= John Yurtchuk =

Economist, businessman, developer, and philanthropist

John R. Yurtchuk (born May 14, 1955) is an economist, businessman, developer, and philanthropist based out of Western New York.
==Education==
Yurtchuk completed all of his Ph.D. course work at the University at Buffalo, where he also earned his B.A. and M.A. in economics.
==Early career==
Early in his career, Yurtchuk worked as a Wall Street banker with Irving Trust Company and taught as a college instructor in economics and business at various institutions of higher learning.
==Business career==
In 1990, Yurtchuk founded Matrix Development Corporation, through which he developed a wide range of commercial, medical, industrial, and residential projects in Western New York, the New York City metropolitan area, Florida, and Rhode Island.
He and a partner acquired Calspan Corporation from General Dynamics in 2005. Headquartered in Buffalo, New York, Calspan specializes in aerospace and defense testing.
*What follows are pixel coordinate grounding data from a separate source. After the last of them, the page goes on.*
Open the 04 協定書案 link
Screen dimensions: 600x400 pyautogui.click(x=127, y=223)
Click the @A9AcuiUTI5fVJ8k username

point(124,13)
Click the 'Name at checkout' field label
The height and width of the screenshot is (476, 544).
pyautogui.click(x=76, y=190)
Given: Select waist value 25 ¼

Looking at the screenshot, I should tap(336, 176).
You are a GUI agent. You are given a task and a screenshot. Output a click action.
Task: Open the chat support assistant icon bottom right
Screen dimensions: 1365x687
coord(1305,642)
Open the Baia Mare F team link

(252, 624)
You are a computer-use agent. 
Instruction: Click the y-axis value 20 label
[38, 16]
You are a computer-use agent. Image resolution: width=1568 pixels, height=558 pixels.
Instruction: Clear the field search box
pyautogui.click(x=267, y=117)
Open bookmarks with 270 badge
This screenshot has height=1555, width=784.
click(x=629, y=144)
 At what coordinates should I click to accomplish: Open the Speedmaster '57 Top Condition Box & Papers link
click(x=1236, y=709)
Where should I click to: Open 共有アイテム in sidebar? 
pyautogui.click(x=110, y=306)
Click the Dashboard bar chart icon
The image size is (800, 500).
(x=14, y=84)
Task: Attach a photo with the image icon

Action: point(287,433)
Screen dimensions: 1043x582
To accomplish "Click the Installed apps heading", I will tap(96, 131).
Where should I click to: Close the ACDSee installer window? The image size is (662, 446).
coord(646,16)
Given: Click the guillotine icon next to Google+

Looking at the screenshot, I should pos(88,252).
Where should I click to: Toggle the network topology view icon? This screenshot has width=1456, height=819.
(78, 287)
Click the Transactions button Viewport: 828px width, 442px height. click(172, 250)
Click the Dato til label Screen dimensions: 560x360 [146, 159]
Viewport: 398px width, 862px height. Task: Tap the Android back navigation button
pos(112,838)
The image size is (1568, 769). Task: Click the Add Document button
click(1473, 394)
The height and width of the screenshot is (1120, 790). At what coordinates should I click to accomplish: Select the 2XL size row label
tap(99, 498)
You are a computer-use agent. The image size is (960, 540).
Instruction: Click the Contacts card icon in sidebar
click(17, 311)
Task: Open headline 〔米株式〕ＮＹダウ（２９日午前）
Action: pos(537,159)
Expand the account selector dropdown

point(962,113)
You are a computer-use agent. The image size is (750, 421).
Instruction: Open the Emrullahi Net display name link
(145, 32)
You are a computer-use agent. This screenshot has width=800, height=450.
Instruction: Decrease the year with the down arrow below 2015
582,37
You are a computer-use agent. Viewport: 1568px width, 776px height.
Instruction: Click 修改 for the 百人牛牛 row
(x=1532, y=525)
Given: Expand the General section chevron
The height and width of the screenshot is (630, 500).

In March of 2023, TransDigm Group, a Cleveland-based aerospace company, acquired Calspan for $725 million.

==Board memberships==
In 2019, Yurtchuk was appointed to the board of the National Trust for the Humanities, where he has served as treasurer and most recently chair. This philanthropic organization supports the National Endowment for the Humanities.

He is the Chairman of the Daemen University Board of Trustees, as well as the Buffalo Philharmonic Orchestra Board of Trustees.
==Charity work==
Yurtchuk is a former chairman of the Board of Trustees of the Western New York Chapter of the American Red Cross and was a Founding Member of the American Red Cross’ National Loyalty Circle Leadership Society, the Chairman of the Switheart Animal Alliance (which he co-founded with actress Loretta Swit), a Founding Board Member of Eyes Across America, and has served on the boards for the Albright-Knox Art Gallery and Friends for Felines.

==Awards and recognition==
Daemen University awarded Yurtchuk the institution's highest recognition of community leaders, the Daemen University Presidential Medal, as well as an honorary Doctor of Humane Letters. Both awards recognize individuals who act as exemplary role models for alumni, students, and the community at large.

He resides in Williamsville, NY and in Ocean Ridge, FL.